When Christopher Reeve died, the TV networks dug up outdated stock footage of Reeve as a fledgling quad--any image that would showcase his dependency. The idea was to emphasize how much he had lost, how much care he needed, how difficult his life as a quad was. In the same vein, his early thoughts of suicide were perfectly suited to the sappy stuff of talk shows and intimate interviews a la Barbara Walters and Larry King.
Reeve's busy work schedule, many accomplishments and full family life were seen as secondary. Writing books, directing movies, giving keynote speeches and spending quality family time are not the stuff of high drama. In the days immediately following his death, the story emerged that he had died of sepsis caused by a common bedsore--further "proof" of how fragile the life of a quad must be.
Turns out Reeve's reported cause of death was not entirely true. If you read what I wrote in the December issue of NM, you might have surmised that Reeve did not die of a raging blood infection from a bedsore. Two sources disclosed to me that he died of a reaction to an injectable antibiotic. I quoted one of the sources--John McDonald, Reeve's rehab physician--but downplayed the news out of respect for Dana Reeve. Finally, on Feb. 16, Mrs. Reeve admitted on the Oprah show that a sudden reaction to an antibiotic was the most likely cause of her husband's death.
Prior to writing my December story, I had learned that on the day Reeve lapsed into a coma, he was feeling fine, with only minor signs of infection. Further, an eyewitness had confirmed to one of my sources that Reeve went into a sudden irreversible coma within 30 seconds of receiving the injection.

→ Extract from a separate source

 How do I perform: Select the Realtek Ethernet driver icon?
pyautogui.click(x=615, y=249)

This is important news because it dispels the myth that all quads are perpetually camped on death's doorstep. The truth is Reeve had an uncommon medical history. He had been plagued with allergic reactions and unusual conditions from childhood. But the media fixated on his disability. As one TV anchorwoman put it: "In the end, his spinal cord injury was just too severe."
Why is it necessary for the nondisabled public to believe that quadriplegia is the nightmare of nightmares? Because it reinforces the sought-after illusion of superior physical stature being equated with invulnerability. Never mind that mental illness, a stroke, a heart attack or Alzheimer's could devastate anyone's ability to think, interact with loved ones, work or play. To the nondisabled public, quadriplegia is unthinkable; to many, it is a fate worse than death.

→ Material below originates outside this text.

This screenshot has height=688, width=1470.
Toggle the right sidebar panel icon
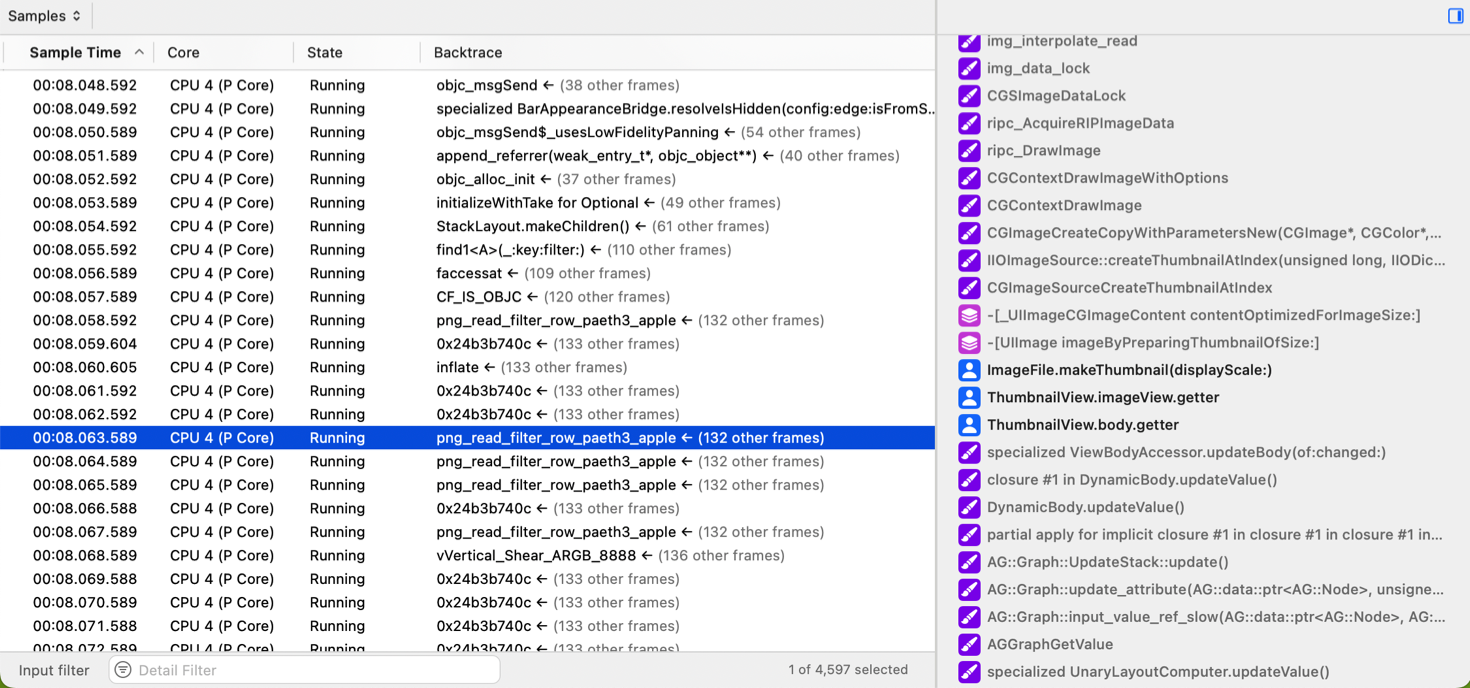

This delusional mindset devalues the lives of those of us who have learned to live with serious disability, and it fosters attitudes that limit our opportunities. It finds its way into government policy, employment discrimination, assisted suicide sentiment and a million instances of everyday discrimination.
Not surprised? Neither am I. But the question remains: What are we going to do about it?